Next: , Up: The Library Maintainer View   [Contents][Index]


3.2.1 Infrastructure

In order to get the greatest benefit from the XEmacs Packaging System, a library maintainer should place the package sources in an appropriate place in the XEmacs source package hierarchy, and arrange to have the source package imported into the XEmacs CVS repository. (We realize that the latter requirement can be quite burdensome. We are working on ways to remove this requirement, but for the present it remains necessary.) The library maintainer must also keep sources for any packages his/her package requires. This requirement is somewhat burdensome, but unlikely to be relaxed because of the implementation of compilation of macros in Emacs Lisp. Macros cannot be called by compiled Lisp (the macro expansion, which is always known at compile time, is inlined), so the source of the macro must be loaded before compiling the called function.

The source package hierarchy may be rooted anywhere. The CVS module is called “packages,” so we will refer to the top directory of the source package hierarchy as “the packages directory.” The packages directory contains two source subdirectories, xemacs-packages and mule-packages (for convenience in segregating the packages which depend on Mule, as they will cause load-time errors in a non-Mule XEmacs). Each subdirectory contains many package source directories, whose internal structure is not specified. That structure is left up to the convenience of the library maintainers. The requirements on the top directory of an individual package source tree are given below, Control Files.

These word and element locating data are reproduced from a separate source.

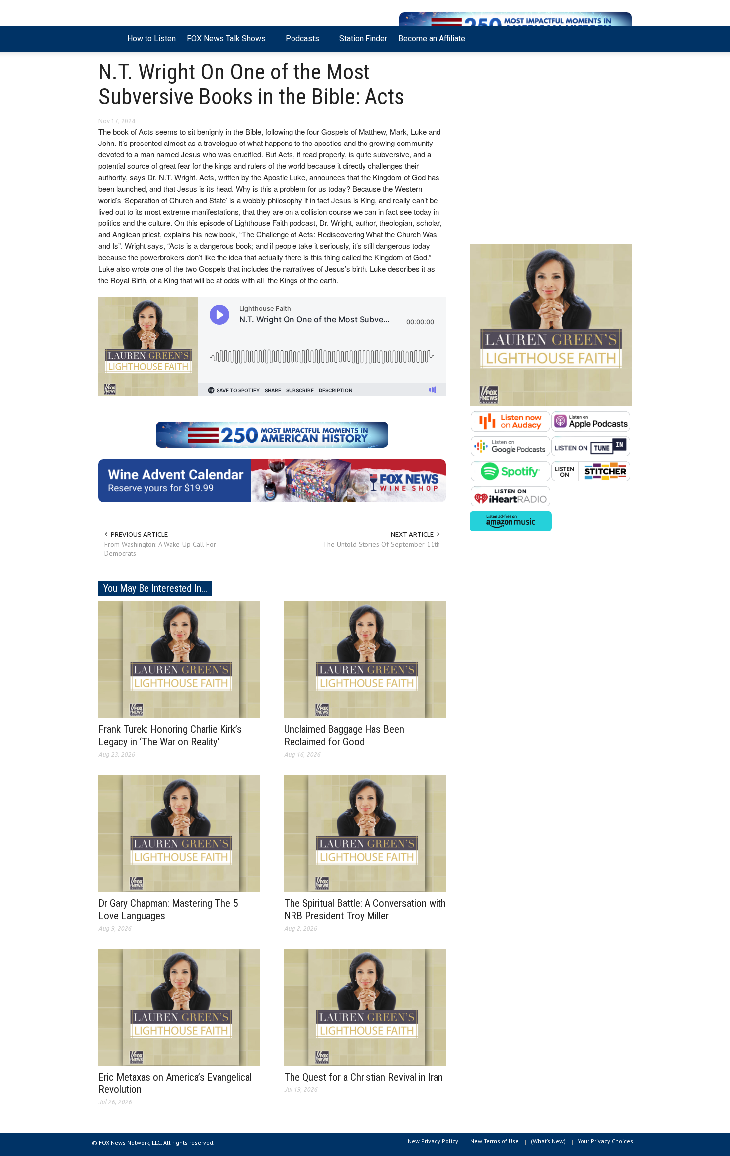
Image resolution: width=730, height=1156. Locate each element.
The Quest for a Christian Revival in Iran (363, 1077)
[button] (622, 38)
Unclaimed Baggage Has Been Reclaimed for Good (344, 735)
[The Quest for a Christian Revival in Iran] (365, 1006)
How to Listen (151, 38)
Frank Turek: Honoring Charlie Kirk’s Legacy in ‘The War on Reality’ (170, 735)
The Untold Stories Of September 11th (381, 544)
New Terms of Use (494, 1141)
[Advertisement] (551, 150)
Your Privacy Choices (605, 1141)
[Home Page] (110, 39)
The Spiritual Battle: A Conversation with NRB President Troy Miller (365, 909)
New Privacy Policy (433, 1141)
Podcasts (299, 43)
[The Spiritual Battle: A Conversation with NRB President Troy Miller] (365, 832)
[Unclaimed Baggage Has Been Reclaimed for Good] (365, 658)
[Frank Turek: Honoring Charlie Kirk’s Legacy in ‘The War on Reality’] (179, 658)
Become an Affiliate (431, 38)
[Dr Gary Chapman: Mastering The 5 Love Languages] (179, 832)
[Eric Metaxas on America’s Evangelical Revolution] (179, 1006)
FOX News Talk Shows (223, 43)
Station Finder (363, 38)
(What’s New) (548, 1141)
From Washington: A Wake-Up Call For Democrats (160, 549)
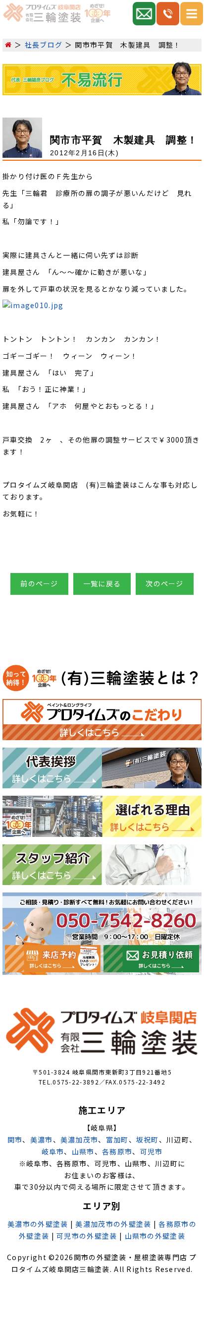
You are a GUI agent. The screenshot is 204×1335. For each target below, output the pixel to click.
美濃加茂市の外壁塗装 (113, 1224)
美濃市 (41, 1139)
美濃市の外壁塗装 (37, 1224)
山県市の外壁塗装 (155, 1236)
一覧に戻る (102, 583)
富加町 (117, 1139)
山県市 (83, 1151)
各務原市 (117, 1151)
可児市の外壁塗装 (86, 1236)
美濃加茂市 (79, 1139)
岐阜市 (53, 1151)
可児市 (151, 1151)
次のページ (165, 583)
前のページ (39, 583)
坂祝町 (147, 1139)
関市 (15, 1139)
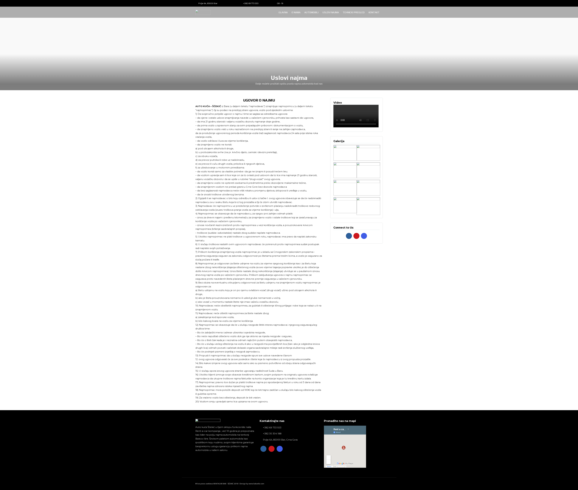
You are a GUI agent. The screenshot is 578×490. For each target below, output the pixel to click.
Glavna (283, 12)
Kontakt (373, 12)
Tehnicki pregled (354, 12)
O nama (296, 12)
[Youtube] (377, 3)
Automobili (311, 12)
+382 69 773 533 (250, 3)
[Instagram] (382, 3)
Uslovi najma (330, 12)
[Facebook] (349, 236)
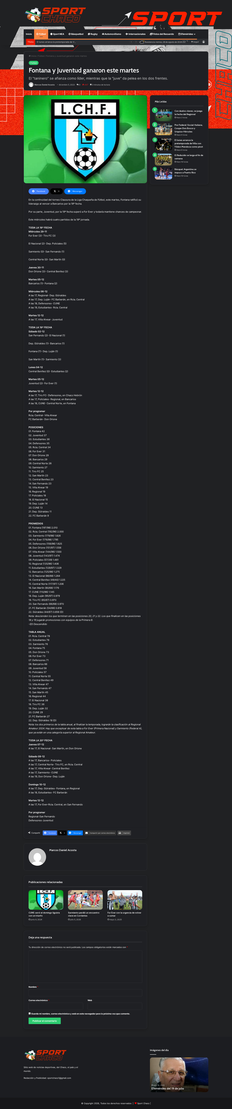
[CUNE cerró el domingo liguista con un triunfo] (46, 900)
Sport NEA (58, 34)
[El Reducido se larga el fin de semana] (163, 159)
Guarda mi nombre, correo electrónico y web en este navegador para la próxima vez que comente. (80, 1013)
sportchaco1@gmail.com (59, 1078)
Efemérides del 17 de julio (168, 1088)
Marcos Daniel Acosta (44, 85)
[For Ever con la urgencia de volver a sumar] (124, 900)
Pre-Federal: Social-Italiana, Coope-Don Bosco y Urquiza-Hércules (189, 128)
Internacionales (137, 34)
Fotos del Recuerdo (163, 34)
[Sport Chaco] (55, 15)
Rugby (94, 34)
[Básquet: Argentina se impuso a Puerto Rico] (163, 173)
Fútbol (42, 34)
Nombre (33, 987)
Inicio (29, 34)
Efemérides (186, 34)
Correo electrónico (39, 1000)
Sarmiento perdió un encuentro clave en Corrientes (83, 914)
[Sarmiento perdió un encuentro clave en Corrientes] (85, 900)
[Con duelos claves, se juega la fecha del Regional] (163, 115)
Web (90, 1000)
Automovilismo (112, 34)
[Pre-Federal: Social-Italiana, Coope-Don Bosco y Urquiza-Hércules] (163, 129)
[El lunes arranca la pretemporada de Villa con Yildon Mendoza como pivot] (163, 144)
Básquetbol (77, 34)
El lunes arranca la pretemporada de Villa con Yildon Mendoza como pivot (73, 42)
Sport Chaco (143, 1103)
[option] (179, 1074)
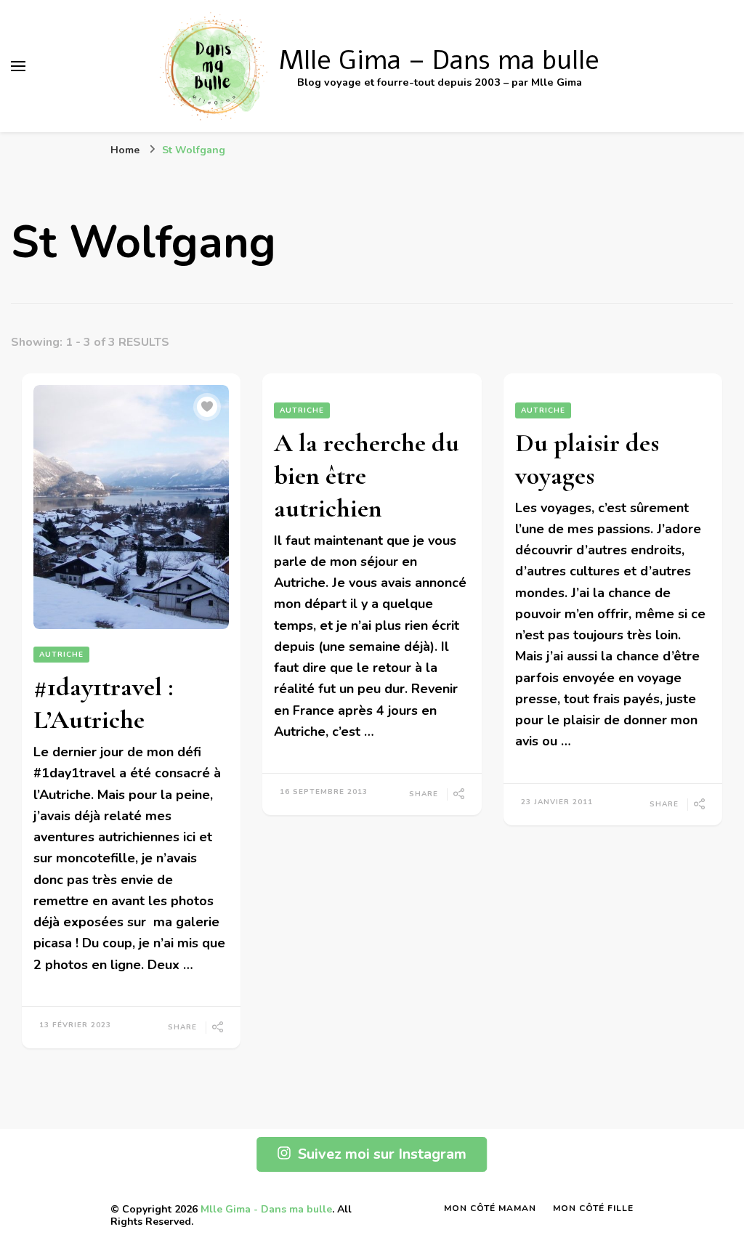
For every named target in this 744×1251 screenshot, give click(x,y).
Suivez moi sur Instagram (382, 1154)
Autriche (61, 654)
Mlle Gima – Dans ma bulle (439, 60)
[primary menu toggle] (18, 66)
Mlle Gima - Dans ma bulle (266, 1209)
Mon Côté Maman (490, 1208)
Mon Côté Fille (593, 1208)
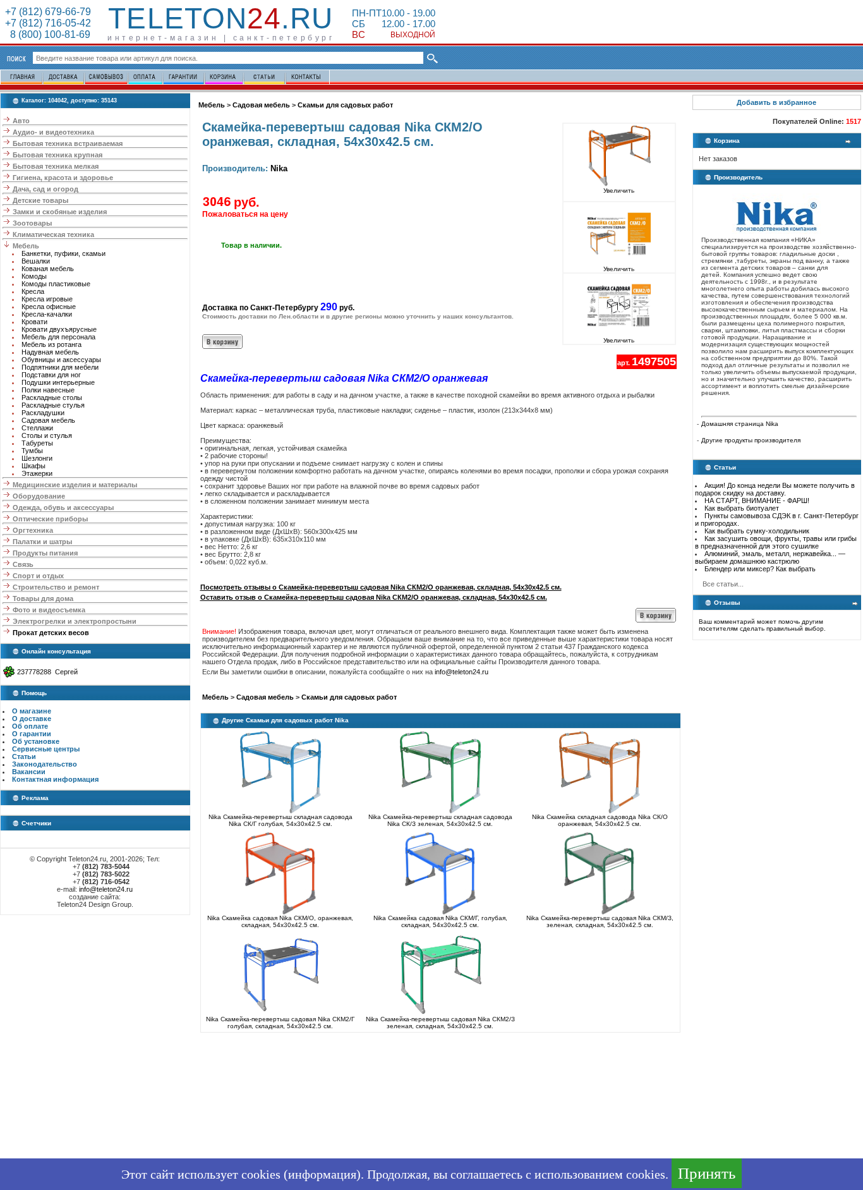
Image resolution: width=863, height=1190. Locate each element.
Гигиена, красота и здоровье (63, 177)
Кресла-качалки (46, 314)
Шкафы (33, 466)
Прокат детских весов (51, 632)
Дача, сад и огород (45, 189)
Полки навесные (48, 390)
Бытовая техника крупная (57, 155)
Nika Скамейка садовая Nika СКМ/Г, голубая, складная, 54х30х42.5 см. (440, 921)
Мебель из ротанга (51, 344)
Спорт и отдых (38, 576)
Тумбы (32, 450)
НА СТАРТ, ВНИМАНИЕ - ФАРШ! (756, 500)
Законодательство (44, 764)
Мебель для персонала (58, 337)
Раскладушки (42, 412)
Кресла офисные (48, 306)
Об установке (35, 741)
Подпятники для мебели (60, 367)
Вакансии (28, 771)
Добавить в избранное (776, 102)
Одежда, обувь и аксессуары (63, 507)
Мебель (26, 246)
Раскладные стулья (53, 405)
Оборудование (39, 496)
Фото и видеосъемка (49, 610)
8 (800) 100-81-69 (47, 34)
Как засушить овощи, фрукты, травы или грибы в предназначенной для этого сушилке (776, 542)
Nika (278, 168)
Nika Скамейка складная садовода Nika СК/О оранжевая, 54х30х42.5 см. (600, 820)
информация (322, 1174)
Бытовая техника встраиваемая (68, 143)
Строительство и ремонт (56, 587)
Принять (706, 1173)
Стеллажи (37, 428)
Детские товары (40, 200)
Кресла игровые (47, 299)
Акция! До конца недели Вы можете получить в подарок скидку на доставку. (775, 489)
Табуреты (37, 443)
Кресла (32, 291)
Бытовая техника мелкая (56, 166)
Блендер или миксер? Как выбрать (760, 569)
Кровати (34, 321)
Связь (23, 564)
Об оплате (30, 726)
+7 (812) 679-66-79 (48, 11)
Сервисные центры (46, 749)
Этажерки (36, 473)
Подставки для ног (51, 375)
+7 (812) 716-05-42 (48, 23)
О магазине (31, 711)
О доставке (31, 718)
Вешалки (35, 261)
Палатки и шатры (42, 541)
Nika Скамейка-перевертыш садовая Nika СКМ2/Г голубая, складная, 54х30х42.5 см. (280, 1022)
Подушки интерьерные (58, 382)
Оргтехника (33, 530)
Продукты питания (45, 553)
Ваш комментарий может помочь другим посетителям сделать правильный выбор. (762, 625)
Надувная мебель (50, 352)
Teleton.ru (220, 18)
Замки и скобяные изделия (60, 212)
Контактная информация (55, 779)
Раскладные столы (51, 397)
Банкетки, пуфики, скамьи (63, 253)
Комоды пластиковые (55, 284)
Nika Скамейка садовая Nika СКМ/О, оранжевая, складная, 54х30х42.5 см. (280, 921)
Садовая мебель (48, 420)
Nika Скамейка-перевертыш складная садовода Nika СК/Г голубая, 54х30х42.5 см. (280, 820)
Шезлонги (36, 458)
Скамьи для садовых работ (345, 105)
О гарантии (31, 734)
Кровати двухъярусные (59, 329)
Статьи (24, 756)
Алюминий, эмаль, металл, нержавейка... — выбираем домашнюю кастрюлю (770, 557)
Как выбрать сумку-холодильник (756, 531)
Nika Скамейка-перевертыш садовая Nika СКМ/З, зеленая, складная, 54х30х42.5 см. (599, 921)
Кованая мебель (47, 268)
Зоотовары (32, 223)
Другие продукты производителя (750, 440)
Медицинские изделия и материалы (75, 485)
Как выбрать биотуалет (741, 508)
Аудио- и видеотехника (53, 132)
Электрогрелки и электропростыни (74, 621)
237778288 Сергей (47, 672)
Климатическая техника (53, 234)
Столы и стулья (46, 435)
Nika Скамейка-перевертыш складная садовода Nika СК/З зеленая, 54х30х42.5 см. (440, 820)
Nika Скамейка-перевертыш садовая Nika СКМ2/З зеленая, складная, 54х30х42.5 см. (440, 1022)
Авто (21, 120)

The packages directory contains some auxiliary Lisp libraries used in the compilation and packaging process. The content of these libraries is of interest primarily to the packaging engineers, The Package Release Engineer View.

Finally, the packages, packages/xemacs-packages, and packages/mule-packages directories contain Makefiles and include files to control the package creation process. The Makefiles in packages/xemacs-packages and packages/mule-packages simply define the default sets of known packages and include ../iterate.rules, which implements recursive building of all target packages.

The ‘make’ infrastructure in packages includes

Makefile

controls building of individual packages, local installation, and bundling of “sumo” tarballs

iterate.rules

controls recursive builds of multiple packages

meta-iterate.rules

This is used by higher-level subdirectories that do not directly contain packages. Subdirectories directly containing packages should use iterate.rules instead.

XEmacs.rules

provides the rules for building and packaging. Included by all package Makefiles.

Local.rules

provides local configuration, such as installation targets and staging directories, as well as a number of kludges (many now obsolete) required for building packages on the Windows platform.

Local.rules.template

a template for Local.rules, liberally commented

Local.rules.mk

consistency checking for Local.rules, included by both the top-level Makefile and by XEmacs.rules.

Local.rules.inc

a file to include in package Makefiles to be able to get at variables in Local.rules before including XEmacs.rules.

package-compile.el

compile environment (e.g., load-path) setup.

Of these, only Local.rules and package-compile.el need to be modified by the library maintainer. The changes to Local.rules affect only your environment. This should need to be done only once when first preparing the source environment. The necessary modifications to package-compile.el need to be done for each package and are discussed in the next section, Control Files.